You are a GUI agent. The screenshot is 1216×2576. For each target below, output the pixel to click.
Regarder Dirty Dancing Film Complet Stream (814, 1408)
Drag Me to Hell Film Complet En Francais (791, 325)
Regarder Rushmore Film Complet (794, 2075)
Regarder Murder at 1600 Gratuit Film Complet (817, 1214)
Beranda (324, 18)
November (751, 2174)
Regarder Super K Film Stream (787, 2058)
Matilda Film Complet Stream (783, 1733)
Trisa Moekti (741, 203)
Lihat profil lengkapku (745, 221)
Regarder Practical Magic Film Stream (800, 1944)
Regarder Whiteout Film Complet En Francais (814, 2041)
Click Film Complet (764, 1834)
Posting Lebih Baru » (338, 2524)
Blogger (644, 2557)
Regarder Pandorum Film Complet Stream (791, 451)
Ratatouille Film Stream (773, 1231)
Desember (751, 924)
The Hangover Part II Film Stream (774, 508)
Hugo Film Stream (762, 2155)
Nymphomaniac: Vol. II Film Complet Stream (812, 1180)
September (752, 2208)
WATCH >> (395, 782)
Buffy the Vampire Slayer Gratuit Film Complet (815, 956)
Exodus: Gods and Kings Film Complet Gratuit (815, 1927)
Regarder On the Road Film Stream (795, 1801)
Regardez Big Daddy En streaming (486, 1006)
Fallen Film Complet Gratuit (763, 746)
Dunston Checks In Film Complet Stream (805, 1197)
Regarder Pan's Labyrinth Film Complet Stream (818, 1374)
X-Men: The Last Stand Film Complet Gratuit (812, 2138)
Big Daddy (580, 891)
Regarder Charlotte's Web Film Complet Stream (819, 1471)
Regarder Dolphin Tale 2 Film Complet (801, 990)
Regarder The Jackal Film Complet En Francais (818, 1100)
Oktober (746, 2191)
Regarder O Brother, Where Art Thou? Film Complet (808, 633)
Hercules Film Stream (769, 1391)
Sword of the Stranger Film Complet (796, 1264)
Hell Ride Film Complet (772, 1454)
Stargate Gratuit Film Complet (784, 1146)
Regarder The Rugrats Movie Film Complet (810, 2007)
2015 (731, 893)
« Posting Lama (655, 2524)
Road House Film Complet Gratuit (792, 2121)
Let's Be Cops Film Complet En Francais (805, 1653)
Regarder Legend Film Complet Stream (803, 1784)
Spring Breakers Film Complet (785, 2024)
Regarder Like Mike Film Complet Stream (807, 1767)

* WORK ITEM *
Where the word "Daddy" shows up in a line of the entries above, copy that line.

* ANSWER BOX *
Regardez Big Daddy En streaming (486, 1006)
Big Daddy (580, 891)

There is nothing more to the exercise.